In 2015, he sold 90% of his stock in the company. On 17 February 2020, he sold the remaining 10% to Caisse de dépôt et placement du Québec.

=== Poker career ===
Laliberté started playing super-high-stakes online cash games and live tournaments for recreation around 2006. In April 2007, he finished fourth in the World Poker Tour Season Five event at Bellagio in Las Vegas and won $696,220. He also played on GSN's High Stakes Poker Season 4 show and took part in Poker After Dark season 4 alongside Tom Dwan and Phil Hellmuth. He was also known for frequenting the highest stakes games on Full Tilt Poker.

In 2011, Laliberté announced the Big One, a US$1 million buy-in tournament which was featured at the 2012 World Series of Poker. Part of the prize money was donated to Laliberté's philanthropic organization One Drop Foundation, whose primary goal is to provide clean drinking water and hygiene products around the globe. Forty-eight players participated in the tournament and Antonio Esfandiari won the $18,346,673 first-place prize. The tournament raised $5,333,328 for the One Drop foundation.

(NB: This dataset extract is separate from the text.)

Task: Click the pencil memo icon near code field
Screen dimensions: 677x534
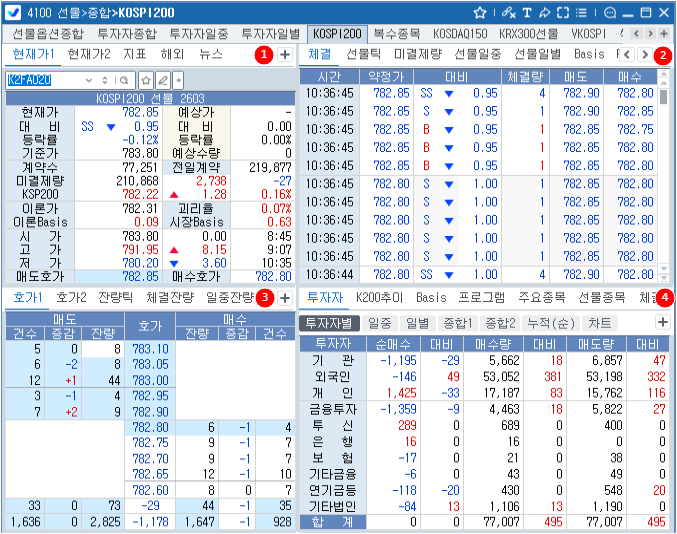Action: pyautogui.click(x=162, y=78)
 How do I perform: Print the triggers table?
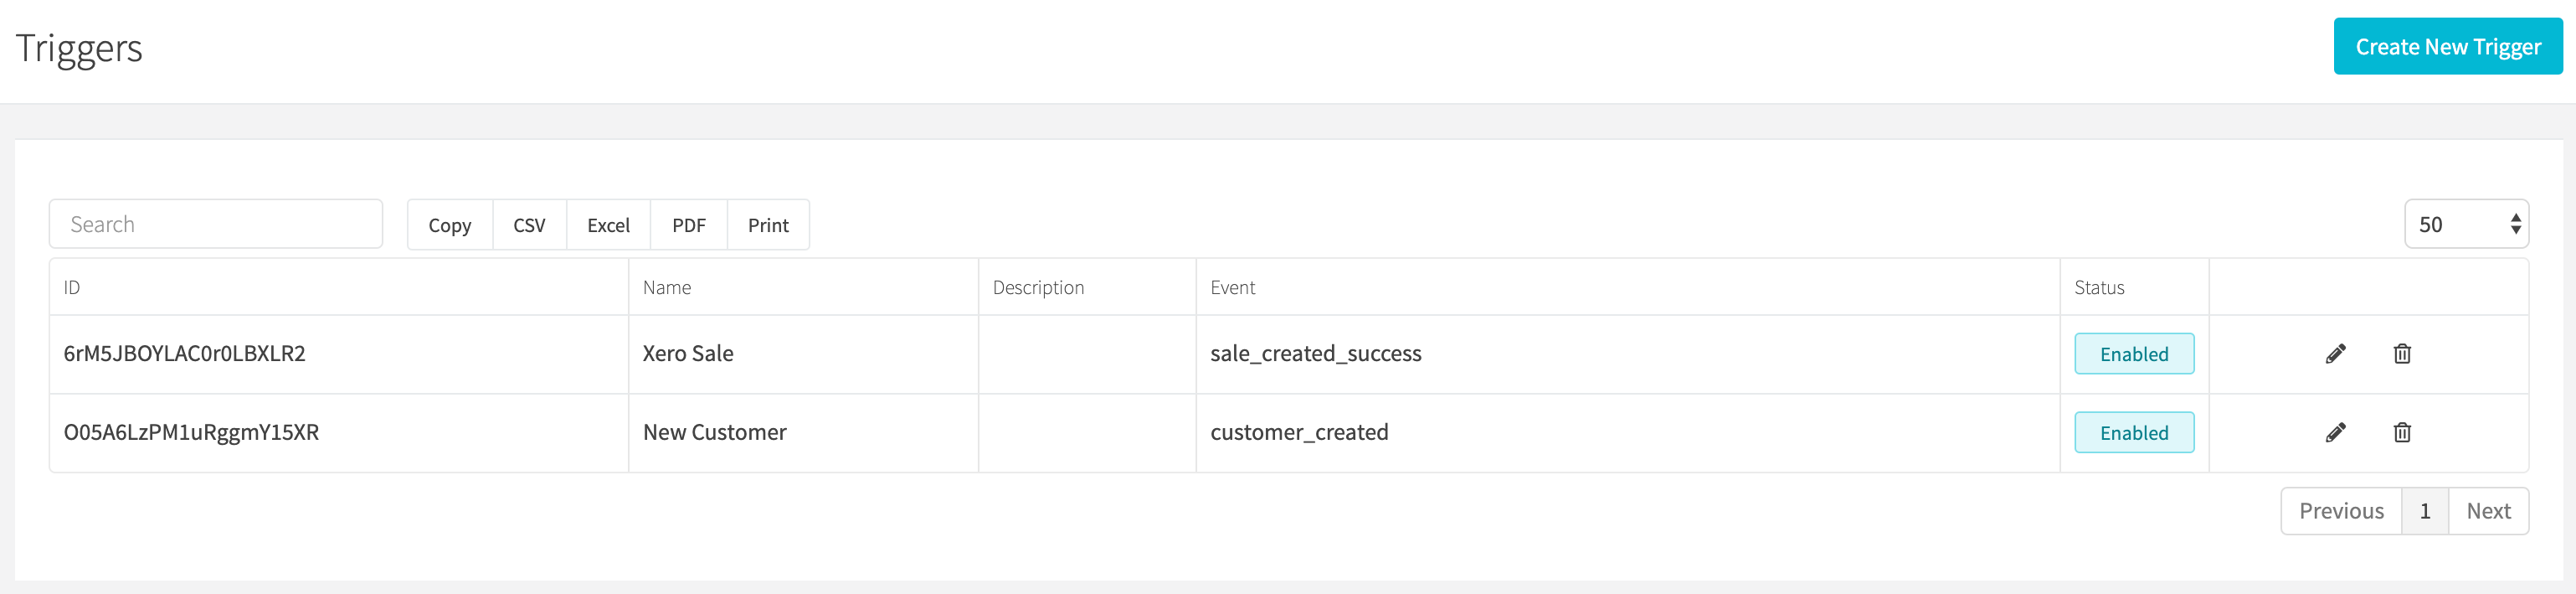click(x=768, y=225)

Laliberté has lost the most money on online poker cash games. Over his six accounts, noataima, patatino, lady marmelade, elmariachimacho, Esvedra and Zypherin, Laliberté has lost approximately US$31,000,000.

=== Spaceflight ===
In September 2009, Laliberté became the first Canadian space tourist. He launched on the Soyuz TMA-16 spacecraft and landed in the Soyuz TMA-14 spacecraft. His spaceflight was dedicated to raising awareness on water issues facing humankind. The event was accompanied by a 120-minute webcast program featuring various artistic performances in 14 cities on five continents, including the International Space Station.

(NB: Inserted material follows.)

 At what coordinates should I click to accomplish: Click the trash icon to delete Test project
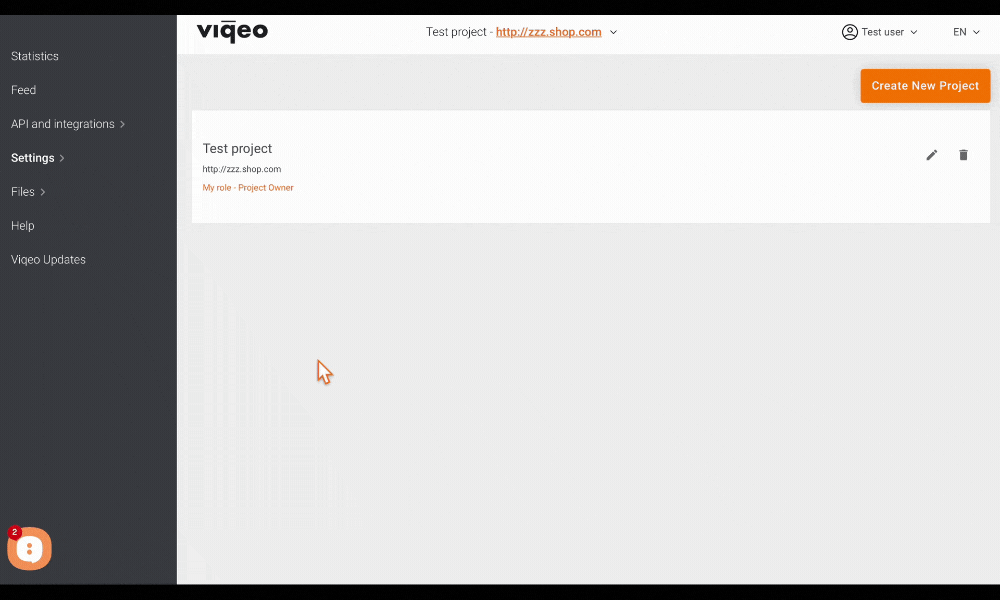click(x=963, y=155)
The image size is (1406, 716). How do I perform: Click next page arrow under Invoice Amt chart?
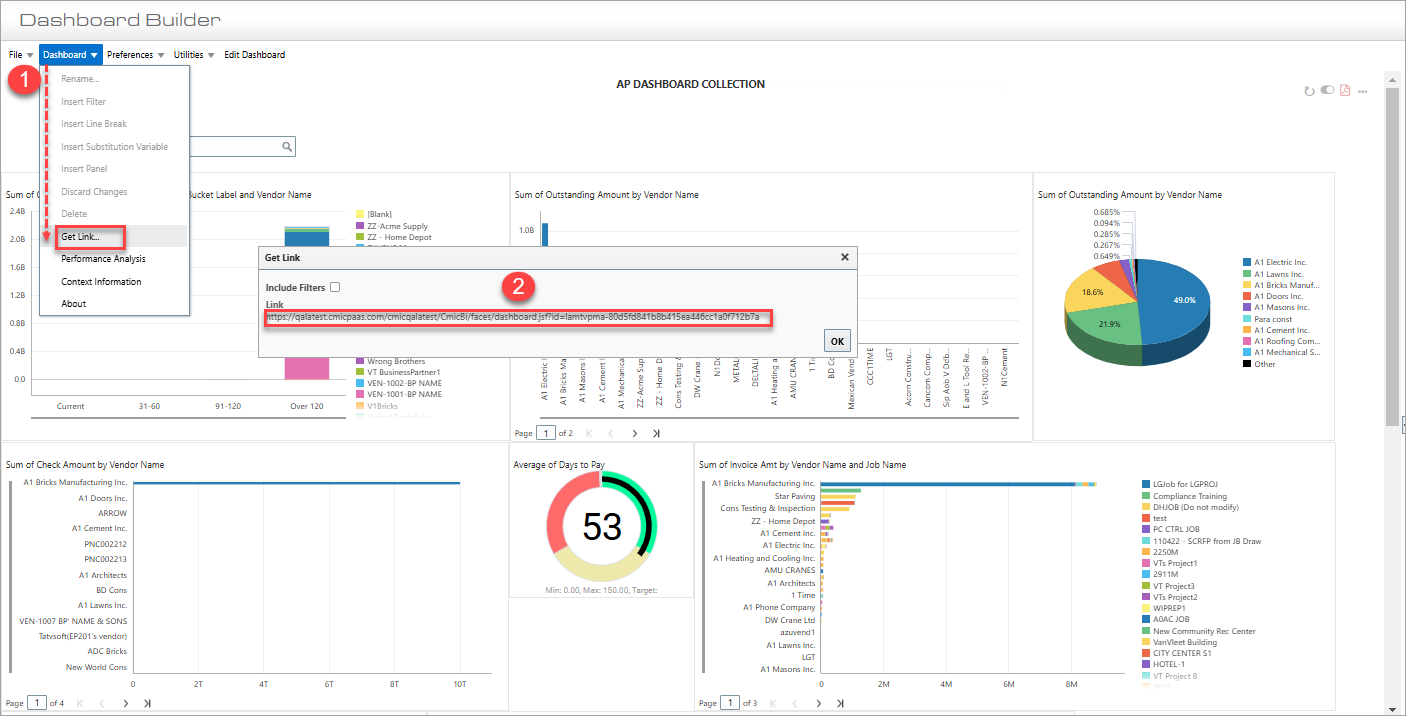(818, 702)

In May 2020, Canada's Federal Court of Appeals ruled that his trip should be considered primarily personal, and not work related, and directed that income tax be assessed on 90% of the cost of the trip. The cost of the spaceflight was $41,816,954.

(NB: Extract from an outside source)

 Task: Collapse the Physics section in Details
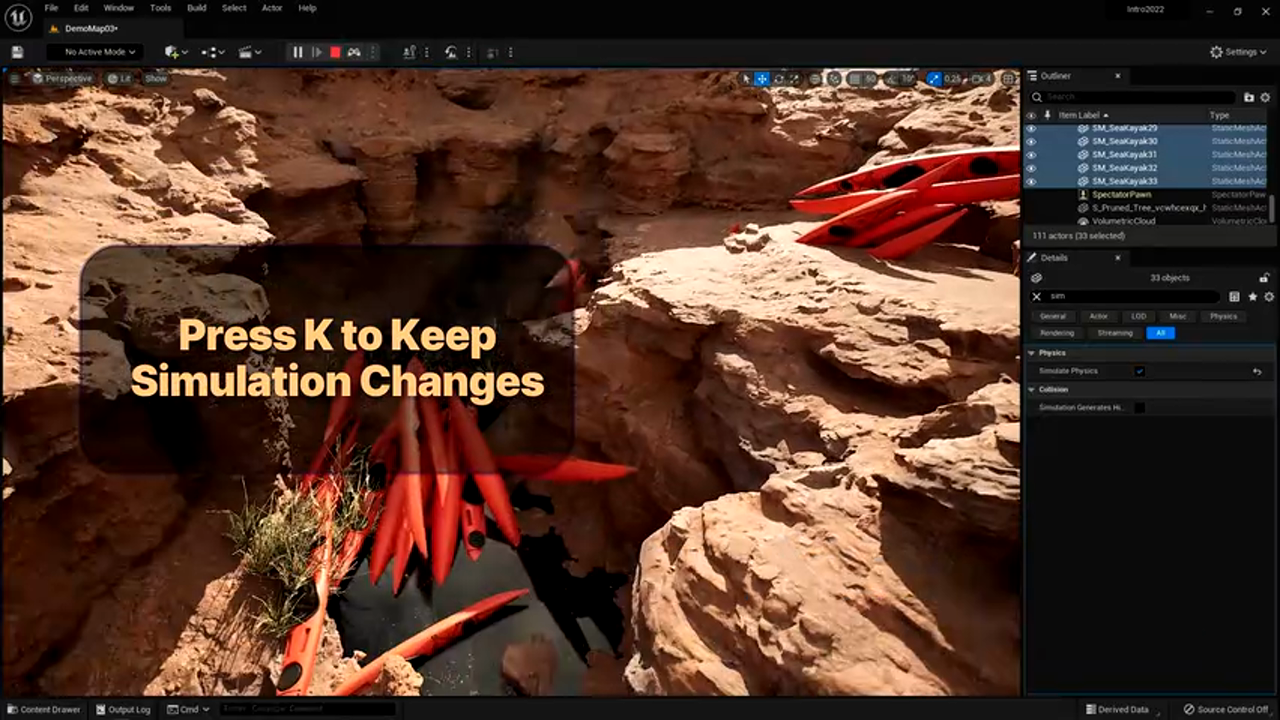(1031, 353)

In June 2011, Laliberté published a book, entitled Gaia, containing photos of Earth from his space flight. Proceeds from his book were to go to the One Drop Foundation.

=== Atoll of Nukutepipi ===

In 2007, Laliberté became the owner of the atoll of Nukutepipi in the French Polynesia. In May 2014, Laliberté told the Journal de Montréal that he wanted to make the atoll a shelter that could accommodate his family and friends in the event of a global catastrophe. "Because of all that's happening in the world, I said to myself: that could be the place where, in case of an epidemic or a total war, I could bring people I like and my family so that we'd be protected. It will be completely autonomous in terms of operation: solar, environmental, ecologic, all that."

On 13 November 2019, following his arrest for cannabis cultivation, Laliberté's investment firm Lune Rouge stated that "Laliberté is being questioned in respect of cultivation of cannabis for his personal use only at the residence on the island of Nukutepipi" in Tahiti.

== Awards and honours ==
In 1997, Laliberté was appointed Knight of the National Order of Quebec (CQ).

In 2001, he was named a Great Montrealer by the Académie des Grands Montréalais, and received the Queen Elizabeth II Golden Jubilee Medal in 2002. In 2003, he was honored by the Condé Nast group as part of the Never Follow Program, a tribute to creators and innovators.

In the 2004 Canadian honours, he was appointed Officer of the Order of Canada (OC) by the Governor General of Canada. The same year, he was recognized by Time magazine as one of the 100 most influential people in the world.

In 2006, Laliberté won the Ernst & Young Entrepreneur of the Year award for all three levels: Quebec, Canada and international. In 2007, he was named Ernst & Young World Entrepreneur Of The Year.

Université Laval (Québec) awarded him an honorary doctorate in 2008. On 22 November 2010, he and Cirque du Soleil were honoured with the 2,424th star on the Hollywood Walk of Fame. Laliberté received the Queen Elizabeth II Diamond Jubilee Medal in 2012.

==Personal life==
Laliberté's son Kami is a racing driver competing in the European junior formulae. He recorded one race victory in F4 but has no record of racing after 2017. His daughter Naïma is a competitive dressage rider.